What have you heard the experience is like for customers when they attempt to deploy SentinelOne?

It was built as an AV product, not a full EDR, not a platform. There’s no compression algorithm for the experience of working at the scale we work on in the cloud. And when you look at how we built the technology, the fact that we don’t have to reboot systems, the fact that they do. The fact that it impacts and uses so much of their system resources. We started with the agent collecting data, and then we added prevention, as opposed to starting with an on-prem product—which they did—that was AV-focused. When you look at a true platform versus an AV on-prem, when you try to retrofit these AV products on-premise, just like Cylance, you get into a big scalability issue trying to move data at scale and not impact performance and not impact margins. What we found is that developers and users were having so many problems with system resources and slowdown and false positives that companies were forced to turn things off, which is why they moved in the direction of CrowdStrike.
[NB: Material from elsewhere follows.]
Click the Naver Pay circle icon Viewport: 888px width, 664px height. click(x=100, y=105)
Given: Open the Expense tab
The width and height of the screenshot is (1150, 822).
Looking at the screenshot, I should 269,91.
What have you been able to do with the Humio acquisition compared with what SentinelOne gained from its Scalyr acquisition?

The Humio technology is fantastic, and that’s the technology that SentinelOne actually wanted [SentinelOne disputes this]. We were fortunate that we’ve got the right company, and those folks wanted to join us, so Humio became part of the CrowdStrike family. And SentinelOne had to choose something other than No. 1 in the market to buy. So, from my perspective on the Humio side, its index-free ingestion makes it incredibly scalable. The performance is unbelievable in terms of your ability to search across unstructured data. Its compression algorithms—we can actually search in compression—really reduces costs. And it runs in a hybrid mode, so you don’t necessarily have to have all the data in one spot under the cloud. You can distribute the data to different places. We think that’s a real advantage in terms of flexibility. Customers love it. We’ve got some really big deals done, which I called out at the last earnings call. We continue to build that out, and we’re as excited as ever about that acquisition.